Awesome
Network Slimming
This repository contains the code for the following paper
Learning Efficient Convolutional Networks through Network Slimming (ICCV 2017).
Zhuang Liu, Jianguo Li, Zhiqiang Shen, Gao Huang, Shoumeng Yan, Changshui Zhang.
The code is based on fb.resnet.torch.
We have now released another [PyTorch implementation] which supports ResNet and DenseNet, based on Qiang Wang's Pytorch implementation listed below.
Other Implementations: [Pytorch] by Qiang Wang. [Chainer] by Daiki Sanno. [Pytorch hand detection using YOLOv3] by Lam1360. [Pytorch object detection using YOLOv3] by talebolano.

※ ※ ※

Task to carry out
Reproduce the Network Slimming README word for word, starting with "We have now" and going on through "YOLOv3] by talebolano.".

※ ※ ※

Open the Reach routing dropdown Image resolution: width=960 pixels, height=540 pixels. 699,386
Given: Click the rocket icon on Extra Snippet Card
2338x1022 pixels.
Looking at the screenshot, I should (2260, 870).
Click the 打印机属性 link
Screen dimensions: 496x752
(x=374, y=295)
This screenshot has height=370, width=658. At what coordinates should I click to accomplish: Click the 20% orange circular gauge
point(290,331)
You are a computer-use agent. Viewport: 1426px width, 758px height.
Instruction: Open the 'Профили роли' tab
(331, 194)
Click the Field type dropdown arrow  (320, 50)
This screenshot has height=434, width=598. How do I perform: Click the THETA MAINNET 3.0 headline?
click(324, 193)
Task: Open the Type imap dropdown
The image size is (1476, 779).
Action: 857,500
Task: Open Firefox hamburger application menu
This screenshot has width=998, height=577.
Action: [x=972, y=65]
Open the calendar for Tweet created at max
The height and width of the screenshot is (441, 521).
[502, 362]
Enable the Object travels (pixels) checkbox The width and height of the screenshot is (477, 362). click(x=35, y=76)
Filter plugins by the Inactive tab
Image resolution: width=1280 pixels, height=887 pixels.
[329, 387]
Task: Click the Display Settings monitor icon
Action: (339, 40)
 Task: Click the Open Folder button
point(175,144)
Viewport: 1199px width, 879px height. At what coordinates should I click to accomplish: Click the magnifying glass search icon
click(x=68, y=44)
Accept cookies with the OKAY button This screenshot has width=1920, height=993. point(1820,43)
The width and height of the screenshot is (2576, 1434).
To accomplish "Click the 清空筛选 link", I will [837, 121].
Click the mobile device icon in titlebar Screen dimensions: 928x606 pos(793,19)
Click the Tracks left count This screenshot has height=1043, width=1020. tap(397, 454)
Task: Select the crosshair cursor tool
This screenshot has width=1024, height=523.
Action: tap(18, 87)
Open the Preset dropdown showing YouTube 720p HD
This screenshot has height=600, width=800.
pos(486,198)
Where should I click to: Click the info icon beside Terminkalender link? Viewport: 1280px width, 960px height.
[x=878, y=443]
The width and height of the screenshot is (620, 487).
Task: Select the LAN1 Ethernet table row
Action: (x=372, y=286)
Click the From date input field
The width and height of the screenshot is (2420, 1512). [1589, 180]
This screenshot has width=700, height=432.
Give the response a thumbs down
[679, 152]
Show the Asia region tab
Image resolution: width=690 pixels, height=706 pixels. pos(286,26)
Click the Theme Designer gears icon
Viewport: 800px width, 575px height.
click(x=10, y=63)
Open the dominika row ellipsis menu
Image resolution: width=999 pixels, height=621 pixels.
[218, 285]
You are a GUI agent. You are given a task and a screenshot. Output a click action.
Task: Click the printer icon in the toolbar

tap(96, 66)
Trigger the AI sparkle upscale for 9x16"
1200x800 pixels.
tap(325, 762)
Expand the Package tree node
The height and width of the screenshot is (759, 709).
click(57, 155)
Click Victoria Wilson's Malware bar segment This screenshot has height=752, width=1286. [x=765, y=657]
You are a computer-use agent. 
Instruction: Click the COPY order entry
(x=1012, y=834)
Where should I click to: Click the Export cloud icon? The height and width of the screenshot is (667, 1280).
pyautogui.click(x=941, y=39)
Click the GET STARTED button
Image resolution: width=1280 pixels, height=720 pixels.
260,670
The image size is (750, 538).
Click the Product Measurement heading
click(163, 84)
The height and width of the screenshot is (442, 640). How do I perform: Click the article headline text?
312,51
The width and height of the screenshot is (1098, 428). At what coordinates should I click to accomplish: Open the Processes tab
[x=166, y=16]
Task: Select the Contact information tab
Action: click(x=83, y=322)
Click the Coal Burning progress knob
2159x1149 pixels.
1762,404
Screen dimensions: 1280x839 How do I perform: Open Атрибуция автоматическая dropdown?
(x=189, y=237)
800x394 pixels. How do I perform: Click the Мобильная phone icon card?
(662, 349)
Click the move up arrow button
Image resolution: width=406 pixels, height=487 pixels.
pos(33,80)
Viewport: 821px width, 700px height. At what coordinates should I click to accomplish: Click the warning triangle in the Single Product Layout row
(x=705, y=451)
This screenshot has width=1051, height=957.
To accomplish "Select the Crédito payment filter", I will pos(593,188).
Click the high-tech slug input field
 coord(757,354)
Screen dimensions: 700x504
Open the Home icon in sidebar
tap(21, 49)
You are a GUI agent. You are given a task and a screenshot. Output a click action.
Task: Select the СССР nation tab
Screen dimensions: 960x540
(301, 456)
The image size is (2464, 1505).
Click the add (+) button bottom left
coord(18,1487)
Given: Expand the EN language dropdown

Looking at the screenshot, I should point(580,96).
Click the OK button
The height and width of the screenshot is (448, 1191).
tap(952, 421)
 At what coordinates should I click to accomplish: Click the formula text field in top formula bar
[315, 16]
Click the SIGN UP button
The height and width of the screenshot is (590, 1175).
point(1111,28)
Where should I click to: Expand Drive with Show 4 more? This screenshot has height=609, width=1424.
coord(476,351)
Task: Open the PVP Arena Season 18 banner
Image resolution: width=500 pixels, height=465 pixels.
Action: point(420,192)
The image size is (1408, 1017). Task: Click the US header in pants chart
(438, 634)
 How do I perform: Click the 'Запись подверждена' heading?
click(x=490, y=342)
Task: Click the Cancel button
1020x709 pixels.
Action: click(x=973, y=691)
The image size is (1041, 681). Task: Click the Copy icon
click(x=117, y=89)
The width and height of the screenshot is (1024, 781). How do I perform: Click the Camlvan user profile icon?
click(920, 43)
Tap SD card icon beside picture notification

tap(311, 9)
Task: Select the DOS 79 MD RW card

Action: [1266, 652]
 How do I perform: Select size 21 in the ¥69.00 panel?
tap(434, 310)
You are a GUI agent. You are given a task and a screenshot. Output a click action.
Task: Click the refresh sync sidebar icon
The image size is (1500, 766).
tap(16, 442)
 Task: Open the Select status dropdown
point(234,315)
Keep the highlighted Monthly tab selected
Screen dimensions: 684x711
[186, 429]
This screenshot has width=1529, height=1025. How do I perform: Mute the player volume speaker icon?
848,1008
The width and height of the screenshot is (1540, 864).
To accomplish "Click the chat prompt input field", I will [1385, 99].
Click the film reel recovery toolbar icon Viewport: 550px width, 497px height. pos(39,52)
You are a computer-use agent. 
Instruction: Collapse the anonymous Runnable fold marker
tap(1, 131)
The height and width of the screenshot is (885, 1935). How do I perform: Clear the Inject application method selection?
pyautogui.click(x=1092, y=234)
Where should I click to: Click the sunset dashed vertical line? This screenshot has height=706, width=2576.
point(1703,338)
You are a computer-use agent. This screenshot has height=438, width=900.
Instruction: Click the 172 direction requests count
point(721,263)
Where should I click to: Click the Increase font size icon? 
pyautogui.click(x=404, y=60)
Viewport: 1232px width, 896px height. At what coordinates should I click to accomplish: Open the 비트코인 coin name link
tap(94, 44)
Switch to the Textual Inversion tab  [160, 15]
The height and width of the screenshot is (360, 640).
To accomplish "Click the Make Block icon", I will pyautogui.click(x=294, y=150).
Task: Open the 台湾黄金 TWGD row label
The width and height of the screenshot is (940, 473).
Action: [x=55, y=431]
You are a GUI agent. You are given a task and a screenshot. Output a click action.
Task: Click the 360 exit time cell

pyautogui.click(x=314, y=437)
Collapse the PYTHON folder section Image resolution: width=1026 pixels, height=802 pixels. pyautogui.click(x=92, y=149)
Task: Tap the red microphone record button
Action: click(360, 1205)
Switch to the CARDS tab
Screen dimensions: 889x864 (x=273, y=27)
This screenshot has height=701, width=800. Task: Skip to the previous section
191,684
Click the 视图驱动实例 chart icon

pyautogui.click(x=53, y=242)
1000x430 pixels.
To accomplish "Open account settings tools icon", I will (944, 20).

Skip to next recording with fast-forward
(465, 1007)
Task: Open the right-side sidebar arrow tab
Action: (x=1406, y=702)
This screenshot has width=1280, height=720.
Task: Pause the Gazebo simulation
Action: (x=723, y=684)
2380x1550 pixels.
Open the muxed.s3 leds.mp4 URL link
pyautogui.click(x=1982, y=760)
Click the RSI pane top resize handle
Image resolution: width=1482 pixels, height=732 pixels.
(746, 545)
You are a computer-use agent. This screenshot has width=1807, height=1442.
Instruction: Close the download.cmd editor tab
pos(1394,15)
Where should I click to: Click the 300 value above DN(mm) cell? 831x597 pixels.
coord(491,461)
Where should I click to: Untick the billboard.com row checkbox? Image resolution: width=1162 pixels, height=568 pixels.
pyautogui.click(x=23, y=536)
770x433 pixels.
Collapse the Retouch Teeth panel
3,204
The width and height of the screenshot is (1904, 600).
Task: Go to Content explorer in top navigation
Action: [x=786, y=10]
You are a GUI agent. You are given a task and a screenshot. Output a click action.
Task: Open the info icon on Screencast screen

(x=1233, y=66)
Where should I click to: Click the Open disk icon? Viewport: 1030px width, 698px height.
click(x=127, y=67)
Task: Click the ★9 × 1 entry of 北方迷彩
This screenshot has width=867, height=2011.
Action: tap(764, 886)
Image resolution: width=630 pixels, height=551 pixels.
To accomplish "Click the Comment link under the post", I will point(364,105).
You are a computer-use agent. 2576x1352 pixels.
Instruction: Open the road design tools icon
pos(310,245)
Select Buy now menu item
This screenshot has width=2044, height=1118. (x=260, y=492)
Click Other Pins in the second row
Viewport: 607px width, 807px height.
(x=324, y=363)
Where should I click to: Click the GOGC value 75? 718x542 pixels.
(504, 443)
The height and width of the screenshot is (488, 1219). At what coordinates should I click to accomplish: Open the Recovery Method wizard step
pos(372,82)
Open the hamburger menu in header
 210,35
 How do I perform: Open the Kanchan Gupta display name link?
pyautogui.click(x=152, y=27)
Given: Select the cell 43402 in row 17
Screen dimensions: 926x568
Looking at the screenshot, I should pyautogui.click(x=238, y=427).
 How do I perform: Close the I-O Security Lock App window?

※ ※ ※

The solution
We have now released another [PyTorch implementation] which supports ResNet and DenseNet, based on Qiang Wang's Pytorch implementation listed below.
Other Implementations: [Pytorch] by Qiang Wang. [Chainer] by Daiki Sanno. [Pytorch hand detection using YOLOv3] by Lam1360. [Pytorch object detection using YOLOv3] by talebolano.